Back in the 1990s when I was teaching at a college in Bristol, I use to undertake regular field trips to the Bristol Harbourside as part of a unit on urban regeneration. There was at the time to much happening down there after years of inaction that it was an ideal place to demonstrate the impact of investment and change of use. Bristol had been an important port for hundreds of years, this all came to a halt in the 1970s and regeneration plans were developed. Not much happened for twenty years, but in the last twenty years we have seen major regeneration of the area, massive building of offices, business, residential and entertainment, as well as visitor attractions such as at-Bristol (where incidentally I worked for a while when it opened).
During one of those field trips, I took my SLR camera with me, and digging around a box in the garage I found the prints, which I have since scanned in. This is the final post on these images, you can find part one, part two, part three, part four and part five.
Before the advent of North Sea gas most towns and cities had gasworks that turned coal into gas which was then used for heating and cooking. Down in the harbourside were the Bristol Gasworks.

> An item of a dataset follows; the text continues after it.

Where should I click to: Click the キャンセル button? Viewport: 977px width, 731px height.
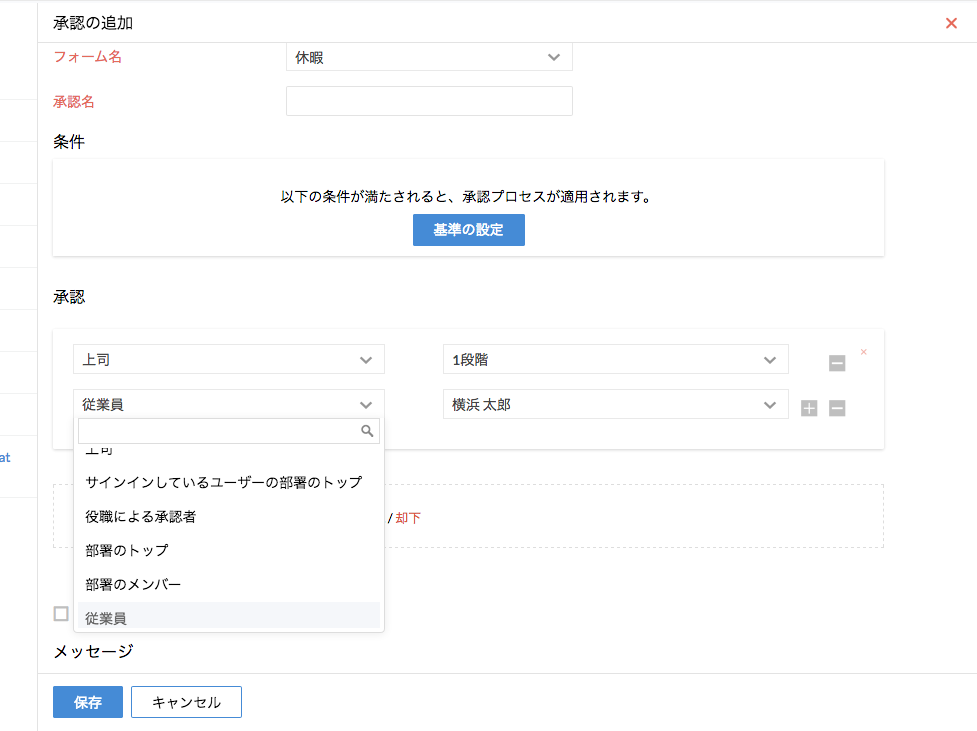coord(186,702)
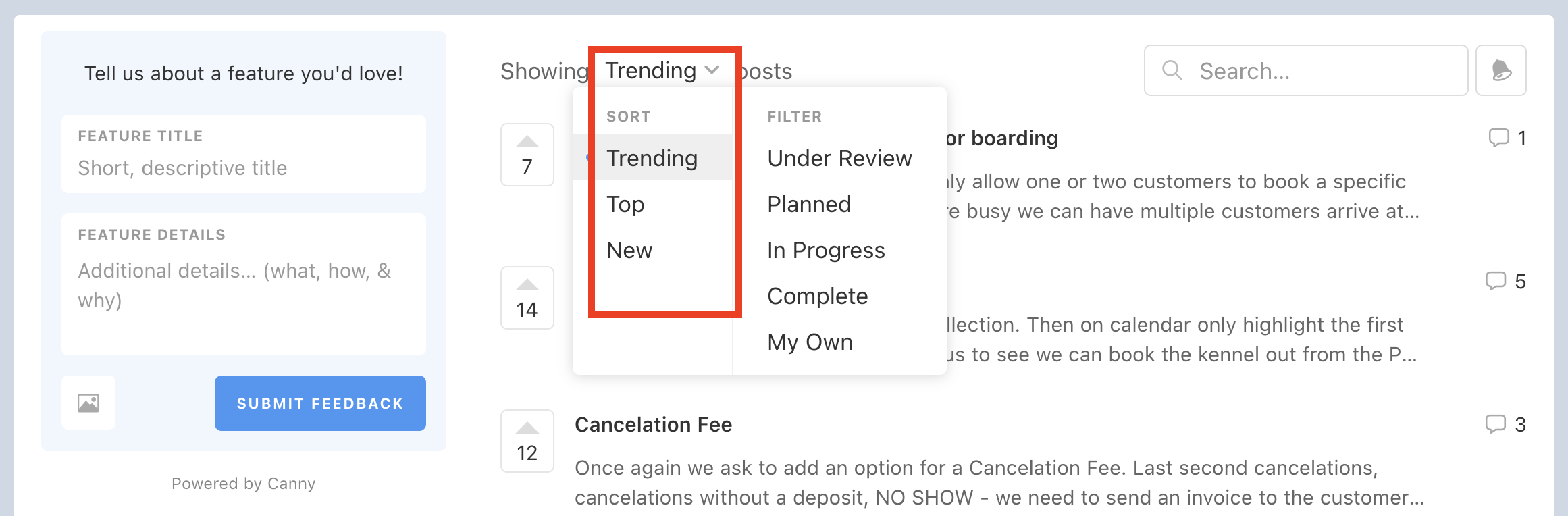Viewport: 1568px width, 516px height.
Task: Collapse the Trending sort dropdown
Action: click(662, 70)
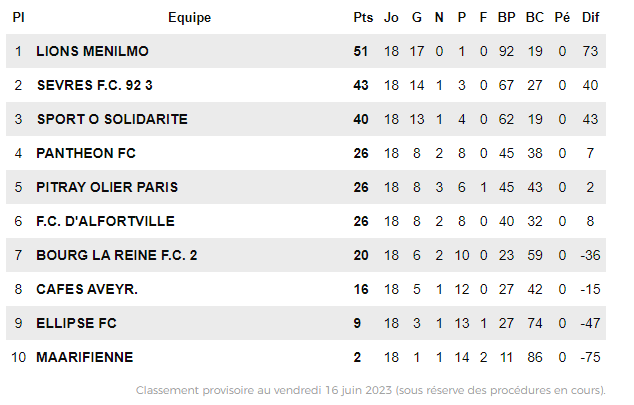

Back in the 1990s these were no longher used for making gas and were in a state of decay, but they were still used for storing North Sea gas. Since then the gas storage has been removed. The buildings were listed and due to the contamination on the site it took many years before they could be used for something else.
You can see from this 2005 image that not much had changed in the preceding ten years to the gasworks building, but around it there was a lot of building and regeneration.
On the other side of the harbour this view is now dramatically different as a range of houses and apartments have been built.
Even in the 1990s we already had a fair bit of development already done.
A view up the harbour looking towards the SS Great Britain on the right.
At this point the SS Great Britain had been back in Bristol for twenty years and was looking splendid. She didn’t have the fake water glass thingy representing water as she does now, but she was in pretty good condition and the team restoring her had done an excellent job.
One aspect of the harbour which doesn’t change is the need for dredging.
If you were here today you could turn around and walk over Pero’s Bridge, back then you needed to walk around. Over on the left is the Watershed.
Overall it was interesting to see what had changed in the last twenty years and also what hadn’t.